[MATERIALS PROVIDED]

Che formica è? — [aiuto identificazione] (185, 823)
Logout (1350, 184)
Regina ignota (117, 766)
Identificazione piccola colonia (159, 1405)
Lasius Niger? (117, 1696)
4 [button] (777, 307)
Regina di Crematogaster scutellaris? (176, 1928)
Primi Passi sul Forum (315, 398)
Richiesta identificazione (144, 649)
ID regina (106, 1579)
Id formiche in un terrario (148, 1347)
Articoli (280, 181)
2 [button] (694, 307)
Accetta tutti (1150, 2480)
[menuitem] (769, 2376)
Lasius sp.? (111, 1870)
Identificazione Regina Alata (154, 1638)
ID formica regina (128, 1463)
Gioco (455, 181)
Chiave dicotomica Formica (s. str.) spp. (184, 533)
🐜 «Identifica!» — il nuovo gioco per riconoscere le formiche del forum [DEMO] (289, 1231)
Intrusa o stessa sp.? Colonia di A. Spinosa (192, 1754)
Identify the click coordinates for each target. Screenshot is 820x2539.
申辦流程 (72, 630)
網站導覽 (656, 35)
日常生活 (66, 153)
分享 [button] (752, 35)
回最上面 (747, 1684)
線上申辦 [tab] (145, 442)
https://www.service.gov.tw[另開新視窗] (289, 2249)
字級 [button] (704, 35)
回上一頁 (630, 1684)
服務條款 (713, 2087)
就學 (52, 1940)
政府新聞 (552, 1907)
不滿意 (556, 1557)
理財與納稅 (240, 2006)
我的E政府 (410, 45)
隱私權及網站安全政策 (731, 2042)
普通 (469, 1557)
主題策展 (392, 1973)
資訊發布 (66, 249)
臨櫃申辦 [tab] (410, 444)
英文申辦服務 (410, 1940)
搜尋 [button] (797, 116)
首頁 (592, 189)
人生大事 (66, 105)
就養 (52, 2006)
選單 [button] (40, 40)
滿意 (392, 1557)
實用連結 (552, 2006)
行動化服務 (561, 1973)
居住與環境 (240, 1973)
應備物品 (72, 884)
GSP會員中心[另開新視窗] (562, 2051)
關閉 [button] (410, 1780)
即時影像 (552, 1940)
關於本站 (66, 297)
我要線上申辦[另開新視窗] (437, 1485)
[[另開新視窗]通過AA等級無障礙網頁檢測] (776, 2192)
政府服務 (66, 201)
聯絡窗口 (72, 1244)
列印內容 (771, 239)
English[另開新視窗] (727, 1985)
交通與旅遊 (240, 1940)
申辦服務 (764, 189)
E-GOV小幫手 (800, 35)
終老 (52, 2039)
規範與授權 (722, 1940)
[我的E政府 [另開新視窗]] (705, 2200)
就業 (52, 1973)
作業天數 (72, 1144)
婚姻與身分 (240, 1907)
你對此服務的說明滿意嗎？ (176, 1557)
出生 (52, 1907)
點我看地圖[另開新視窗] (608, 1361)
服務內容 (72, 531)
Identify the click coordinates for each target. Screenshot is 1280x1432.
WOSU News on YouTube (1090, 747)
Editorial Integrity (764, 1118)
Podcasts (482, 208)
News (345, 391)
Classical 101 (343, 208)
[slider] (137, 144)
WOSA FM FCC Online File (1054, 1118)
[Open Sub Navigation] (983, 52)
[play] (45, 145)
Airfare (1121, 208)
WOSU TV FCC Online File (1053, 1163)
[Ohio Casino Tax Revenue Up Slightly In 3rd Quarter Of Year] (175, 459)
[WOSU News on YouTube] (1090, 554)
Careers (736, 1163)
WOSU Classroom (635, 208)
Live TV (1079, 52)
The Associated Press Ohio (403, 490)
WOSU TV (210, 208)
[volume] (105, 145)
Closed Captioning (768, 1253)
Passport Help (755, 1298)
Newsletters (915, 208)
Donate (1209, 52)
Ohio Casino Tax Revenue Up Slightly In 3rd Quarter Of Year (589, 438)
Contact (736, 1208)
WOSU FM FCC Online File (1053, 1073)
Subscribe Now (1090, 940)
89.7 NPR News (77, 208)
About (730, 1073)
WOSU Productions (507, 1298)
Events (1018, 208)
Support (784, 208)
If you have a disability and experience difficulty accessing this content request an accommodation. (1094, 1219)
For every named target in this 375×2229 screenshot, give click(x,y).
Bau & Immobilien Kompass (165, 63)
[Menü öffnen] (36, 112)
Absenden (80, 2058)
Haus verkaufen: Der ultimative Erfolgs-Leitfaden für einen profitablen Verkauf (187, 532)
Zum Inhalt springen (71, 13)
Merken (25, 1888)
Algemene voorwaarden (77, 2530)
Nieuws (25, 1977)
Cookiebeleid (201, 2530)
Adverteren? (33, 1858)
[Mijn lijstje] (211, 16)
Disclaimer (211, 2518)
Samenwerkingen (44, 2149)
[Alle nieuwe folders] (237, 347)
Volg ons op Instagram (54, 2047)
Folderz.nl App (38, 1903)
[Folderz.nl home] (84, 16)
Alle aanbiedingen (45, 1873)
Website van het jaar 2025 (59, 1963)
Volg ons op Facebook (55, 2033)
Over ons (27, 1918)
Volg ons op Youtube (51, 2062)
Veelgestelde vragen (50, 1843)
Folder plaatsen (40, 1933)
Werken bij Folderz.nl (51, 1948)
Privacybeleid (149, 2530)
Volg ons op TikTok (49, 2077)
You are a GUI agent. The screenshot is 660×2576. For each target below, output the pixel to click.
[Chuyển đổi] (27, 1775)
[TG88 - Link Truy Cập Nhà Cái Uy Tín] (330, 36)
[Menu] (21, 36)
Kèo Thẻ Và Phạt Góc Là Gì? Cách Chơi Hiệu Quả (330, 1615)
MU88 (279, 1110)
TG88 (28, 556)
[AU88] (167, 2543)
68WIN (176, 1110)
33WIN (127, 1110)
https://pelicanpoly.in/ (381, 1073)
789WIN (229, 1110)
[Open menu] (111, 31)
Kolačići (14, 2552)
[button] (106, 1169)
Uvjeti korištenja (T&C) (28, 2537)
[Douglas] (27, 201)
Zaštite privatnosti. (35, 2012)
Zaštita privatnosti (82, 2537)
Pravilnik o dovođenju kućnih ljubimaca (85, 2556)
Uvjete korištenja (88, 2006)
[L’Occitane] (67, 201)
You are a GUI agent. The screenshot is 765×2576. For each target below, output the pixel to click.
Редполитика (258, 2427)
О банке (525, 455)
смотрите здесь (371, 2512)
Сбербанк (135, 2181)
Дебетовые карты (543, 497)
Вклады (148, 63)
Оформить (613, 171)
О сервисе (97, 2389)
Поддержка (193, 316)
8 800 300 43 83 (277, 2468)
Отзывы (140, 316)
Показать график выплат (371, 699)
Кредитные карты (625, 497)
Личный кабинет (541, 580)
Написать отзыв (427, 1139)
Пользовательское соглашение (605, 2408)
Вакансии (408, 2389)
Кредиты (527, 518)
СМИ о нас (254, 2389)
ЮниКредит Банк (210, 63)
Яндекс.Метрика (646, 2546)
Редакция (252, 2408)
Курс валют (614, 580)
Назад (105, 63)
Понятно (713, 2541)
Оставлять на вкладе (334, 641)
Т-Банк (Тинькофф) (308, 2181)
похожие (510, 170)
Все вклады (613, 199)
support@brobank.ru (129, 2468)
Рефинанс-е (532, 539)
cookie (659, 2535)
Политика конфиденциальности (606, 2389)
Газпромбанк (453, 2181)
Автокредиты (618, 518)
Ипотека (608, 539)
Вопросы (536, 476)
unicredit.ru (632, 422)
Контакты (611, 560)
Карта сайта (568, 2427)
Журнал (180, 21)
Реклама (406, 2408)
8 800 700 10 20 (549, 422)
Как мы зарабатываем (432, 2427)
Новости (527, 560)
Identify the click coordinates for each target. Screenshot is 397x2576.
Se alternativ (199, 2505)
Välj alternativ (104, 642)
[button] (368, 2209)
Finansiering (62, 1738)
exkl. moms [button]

[/MATERIALS PROVIDED]

• **TASK REQUIREMENTS**:
Every record above is to be copied out exactly.

• **RESPONSE TO THE TASK**:
Che formica è? — [aiuto identificazione] (185, 823)
Logout (1350, 184)
Regina ignota (117, 766)
Identificazione piccola colonia (159, 1405)
Lasius Niger? (117, 1696)
4 [button] (777, 307)
Regina di Crematogaster scutellaris? (176, 1928)
Primi Passi sul Forum (315, 398)
Richiesta identificazione (144, 649)
ID regina (106, 1579)
Id formiche in un terrario (148, 1347)
Articoli (280, 181)
2 [button] (694, 307)
Accetta tutti (1150, 2480)
[menuitem] (769, 2376)
Lasius sp.? (111, 1870)
Identificazione Regina Alata (154, 1638)
ID formica regina (128, 1463)
Gioco (455, 181)
Chiave dicotomica Formica (s. str.) spp. (184, 533)
🐜 «Identifica!» — il nuovo gioco per riconoscere le formiche del forum [DEMO] (289, 1231)
Intrusa o stessa sp.? Colonia di A. Spinosa (192, 1754)
Identify the click coordinates for each target. Screenshot is 820x2539.
申辦流程 (72, 630)
網站導覽 (656, 35)
日常生活 (66, 153)
分享 [button] (752, 35)
回最上面 (747, 1684)
線上申辦 [tab] (145, 442)
https://www.service.gov.tw[另開新視窗] (289, 2249)
字級 [button] (704, 35)
回上一頁 (630, 1684)
服務條款 (713, 2087)
就學 (52, 1940)
政府新聞 (552, 1907)
不滿意 (556, 1557)
理財與納稅 (240, 2006)
我的E政府 (410, 45)
隱私權及網站安全政策 (731, 2042)
普通 (469, 1557)
主題策展 (392, 1973)
資訊發布 (66, 249)
臨櫃申辦 [tab] (410, 444)
英文申辦服務 (410, 1940)
搜尋 [button] (797, 116)
首頁 (592, 189)
人生大事 (66, 105)
就養 (52, 2006)
選單 [button] (40, 40)
滿意 (392, 1557)
實用連結 (552, 2006)
行動化服務 (561, 1973)
居住與環境 (240, 1973)
應備物品 (72, 884)
GSP會員中心[另開新視窗] (562, 2051)
關閉 [button] (410, 1780)
即時影像 (552, 1940)
關於本站 (66, 297)
我要線上申辦[另開新視窗] (437, 1485)
[[另開新視窗]通過AA等級無障礙網頁檢測] (776, 2192)
政府服務 (66, 201)
聯絡窗口 (72, 1244)
列印內容 (771, 239)
English[另開新視窗] (727, 1985)
交通與旅遊 (240, 1940)
申辦服務 (764, 189)
E-GOV小幫手 (800, 35)
終老 (52, 2039)
規範與授權 (722, 1940)
[我的E政府 [另開新視窗]] (705, 2200)
就業 (52, 1973)
作業天數 (72, 1144)
婚姻與身分 (240, 1907)
你對此服務的說明滿意嗎？ (176, 1557)
出生 (52, 1907)
點我看地圖[另開新視窗] (608, 1361)
服務內容 (72, 531)
Identify the click coordinates for each target. Screenshot is 1280x1432.
WOSU News on YouTube (1090, 747)
Editorial Integrity (764, 1118)
Podcasts (482, 208)
News (345, 391)
Classical 101 (343, 208)
[slider] (137, 144)
WOSA FM FCC Online File (1054, 1118)
[Open Sub Navigation] (983, 52)
[play] (45, 145)
Airfare (1121, 208)
WOSU TV FCC Online File (1053, 1163)
[Ohio Casino Tax Revenue Up Slightly In 3rd Quarter Of Year] (175, 459)
[WOSU News on YouTube] (1090, 554)
Careers (736, 1163)
WOSU Classroom (635, 208)
Live TV (1079, 52)
The Associated Press Ohio (403, 490)
WOSU TV (210, 208)
[volume] (105, 145)
Closed Captioning (768, 1253)
Passport Help (755, 1298)
Newsletters (915, 208)
Donate (1209, 52)
Ohio Casino Tax Revenue Up Slightly In 3rd Quarter Of Year (589, 438)
Contact (736, 1208)
WOSU FM FCC Online File (1053, 1073)
Subscribe Now (1090, 940)
89.7 NPR News (77, 208)
About (730, 1073)
WOSU Productions (507, 1298)
Events (1018, 208)
Support (784, 208)
If you have a disability and experience difficulty accessing this content request an accommodation. (1094, 1219)
For every named target in this 375×2229 screenshot, give click(x,y).
Bau & Immobilien Kompass (165, 63)
[Menü öffnen] (36, 112)
Absenden (80, 2058)
Haus verkaufen: Der ultimative Erfolgs-Leitfaden für einen profitablen Verkauf (187, 532)
Zum Inhalt springen (71, 13)
Merken (25, 1888)
Algemene voorwaarden (77, 2530)
Nieuws (25, 1977)
Cookiebeleid (201, 2530)
Adverteren? (33, 1858)
[Mijn lijstje] (211, 16)
Disclaimer (211, 2518)
Samenwerkingen (44, 2149)
[Alle nieuwe folders] (237, 347)
Volg ons op Instagram (54, 2047)
Folderz.nl App (38, 1903)
[Folderz.nl home] (84, 16)
Alle aanbiedingen (45, 1873)
Website van het jaar 2025 (59, 1963)
Volg ons op Facebook (55, 2033)
Over ons (27, 1918)
Volg ons op Youtube (51, 2062)
Veelgestelde vragen (50, 1843)
Folder plaatsen (40, 1933)
Werken bij Folderz.nl (51, 1948)
Privacybeleid (149, 2530)
Volg ons op TikTok (49, 2077)
You are a GUI agent. The screenshot is 660×2576. For each target below, output the pixel to click.
[Chuyển đổi] (27, 1775)
[TG88 - Link Truy Cập Nhà Cái Uy Tín] (330, 36)
[Menu] (21, 36)
Kèo Thẻ Và Phạt Góc Là Gì? Cách Chơi Hiệu Quả (330, 1615)
MU88 (279, 1110)
TG88 (28, 556)
[AU88] (167, 2543)
68WIN (176, 1110)
33WIN (127, 1110)
https://pelicanpoly.in/ (381, 1073)
789WIN (229, 1110)
[Open menu] (111, 31)
Kolačići (14, 2552)
[button] (106, 1169)
Uvjeti korištenja (T&C) (28, 2537)
[Douglas] (27, 201)
Zaštite privatnosti. (35, 2012)
Zaštita privatnosti (82, 2537)
Pravilnik o dovođenju kućnih ljubimaca (85, 2556)
Uvjete korištenja (88, 2006)
[L’Occitane] (67, 201)
You are a GUI agent. The screenshot is 765×2576. For each target below, output the pixel to click.
Редполитика (258, 2427)
О банке (525, 455)
смотрите здесь (371, 2512)
Сбербанк (135, 2181)
Дебетовые карты (543, 497)
Вклады (148, 63)
Оформить (613, 171)
О сервисе (97, 2389)
Поддержка (193, 316)
8 800 300 43 83 (277, 2468)
Отзывы (140, 316)
Показать график выплат (371, 699)
Кредитные карты (625, 497)
Личный кабинет (541, 580)
Написать отзыв (427, 1139)
Пользовательское соглашение (605, 2408)
Вакансии (408, 2389)
Кредиты (527, 518)
СМИ о нас (254, 2389)
ЮниКредит Банк (210, 63)
Яндекс.Метрика (646, 2546)
Редакция (252, 2408)
Курс валют (614, 580)
Назад (105, 63)
Понятно (713, 2541)
Оставлять на вкладе (334, 641)
Т-Банк (Тинькофф) (308, 2181)
похожие (510, 170)
Все вклады (613, 199)
support@brobank.ru (129, 2468)
Рефинанс-е (532, 539)
cookie (659, 2535)
Политика конфиденциальности (606, 2389)
Газпромбанк (453, 2181)
Автокредиты (618, 518)
Ипотека (608, 539)
Вопросы (536, 476)
unicredit.ru (632, 422)
Контакты (611, 560)
Карта сайта (568, 2427)
Журнал (180, 21)
Реклама (406, 2408)
8 800 700 10 20 (549, 422)
Как мы зарабатываем (432, 2427)
Новости (527, 560)
Identify the click coordinates for each target. Screenshot is 397x2576.
Se alternativ (199, 2505)
Välj alternativ (104, 642)
[button] (368, 2209)
Finansiering (62, 1738)
exkl. moms [button]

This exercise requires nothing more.